Waterberging Noordwaard
Redenen waarom er zogeheten waterbergingen zijn aangelegd om het rivierwater de ruimte te geven. Zo kan het waterpeil van de Volkerak tijdelijk worden verhoogd om als buffer te fungeren, en is ook de Noordwaard van de Brabantse Biesbosch ingericht als waterberging. Daarvoor was nodig dat de Noordwaard ‘ontpolderd’ werd. Vergelijkbaar met uiterwaarden langs rivierbeddingen. De polder is een overloopgebied geworden, in beginsel zal de Noordwaard vollopen vanuit de kreken en geulen in open verbinding met de Amer, maar bij hogere waterstanden zal het gebied vollopen via openingen in de Bandijk langs de Nieuwe Merwede. Volgens de ‘kansberekening’ opgemaakt in 2010 zou dit laatste zich gemiddeld eenmaal per jaar voordoen. Een de kans op een volledig ondergelopen gebied werd in 2010 geschat op 0,1% per jaar. Wellicht dat deze cijfers inmiddels bijgesteld zijn.

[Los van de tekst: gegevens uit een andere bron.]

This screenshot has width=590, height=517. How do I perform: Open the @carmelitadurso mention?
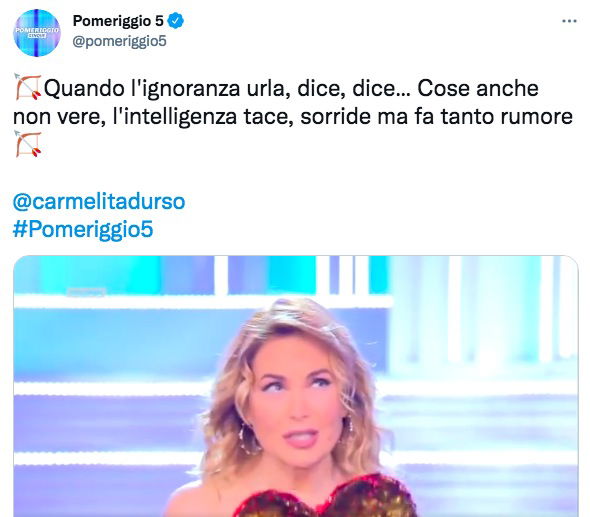pos(99,201)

Gemiddelde waterstanden in de Noordwaard
Dagelijks 40 – 70 cm + NAP
100 dagen per jaar 70 – 120 cm + NAP
30 dagen per jaar 135 cm + NAP
Eens per jaar 200 cm + NAP
Kans van 1 % per jaar 240 cm + NAP
Kans van 0,1 % per jaar 290 cm + NAP
Normaal Amsterdams Peil
NAP is een ijkpunt in het horizontale vlak en staat voor Normaal Amsterdams Peil, en komt (vooralsnog) overeen met de gemiddelde waterhoogte in de Noordzee. Bij een stijgende gemiddelde zeespiegel zal NAP dus op termijn beneden zeeniveau komen te liggen. Mogelijk dat het vlak van NAP dan aangepast zal worden, maar dat betekent dat alle peilschalen en alle aanduidingen van hoogten en diepten ter plekke en in (digitale) kaarten en boekwerken aangepast dienen te worden. Eenvoudiger is het te zeggen dat de zeespiegel tot zoveel centimeter boven NAP is gestegen …

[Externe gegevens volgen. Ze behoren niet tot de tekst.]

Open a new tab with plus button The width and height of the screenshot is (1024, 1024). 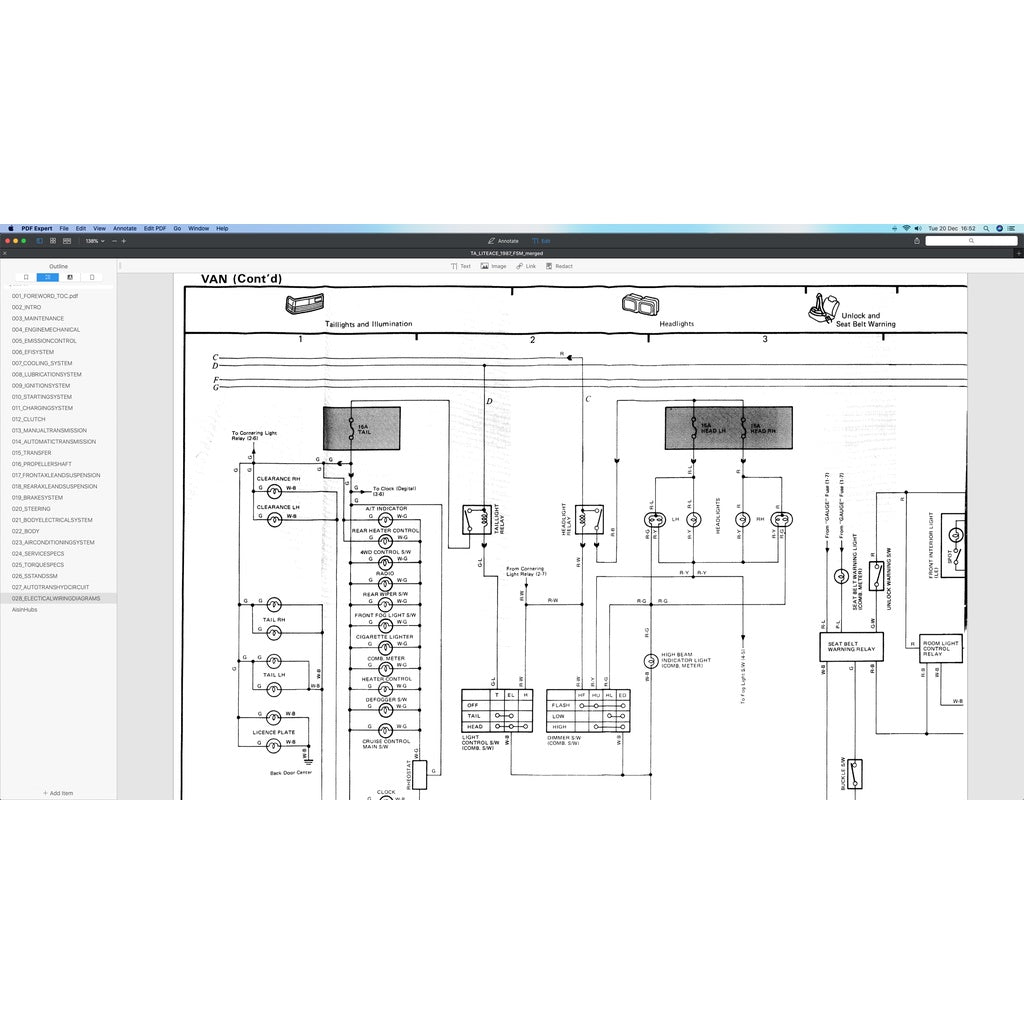pos(1018,253)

Vooralsnog, het laagste punt van Nederland ligt in de Prins Alexander Polder bij Rotterdam op – 674 cm onder NAP. De waterstand in het IJsselmeer wordt in de zomer gehouden op – 10 tot – 30 cm NAP. In de winter is het streefpeil voor het IJsselmeer – 25 cm NAP. Dit betekent dat er alleen bij eb, wanneer het zeewater lager staat dan aan de IJsselmeerzijde water gespuid kan door keer- of spui- of uitwateringssluizen te openen.

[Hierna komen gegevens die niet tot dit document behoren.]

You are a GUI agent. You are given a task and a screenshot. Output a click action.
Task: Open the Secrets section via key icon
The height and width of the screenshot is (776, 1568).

Waarom de waterberging in de Biesbosch?
De aangelegde waterberging cq het overloopgebied in de Noordwaard van de Biesbosch is in het bijzonder aangelegd voor de veiligheid van Gorinchem gelegen aan de Boven Merwede, en van Boven- en Beneden Hardinxveld. In 1995 heeft het water in de rivier dusdanig hoog gestaan dat bewoners van Gorinchem-Oost en Boven Hardinxveld hun huizen en bedrijven hebben moeten verlaten op last van de autoriteiten.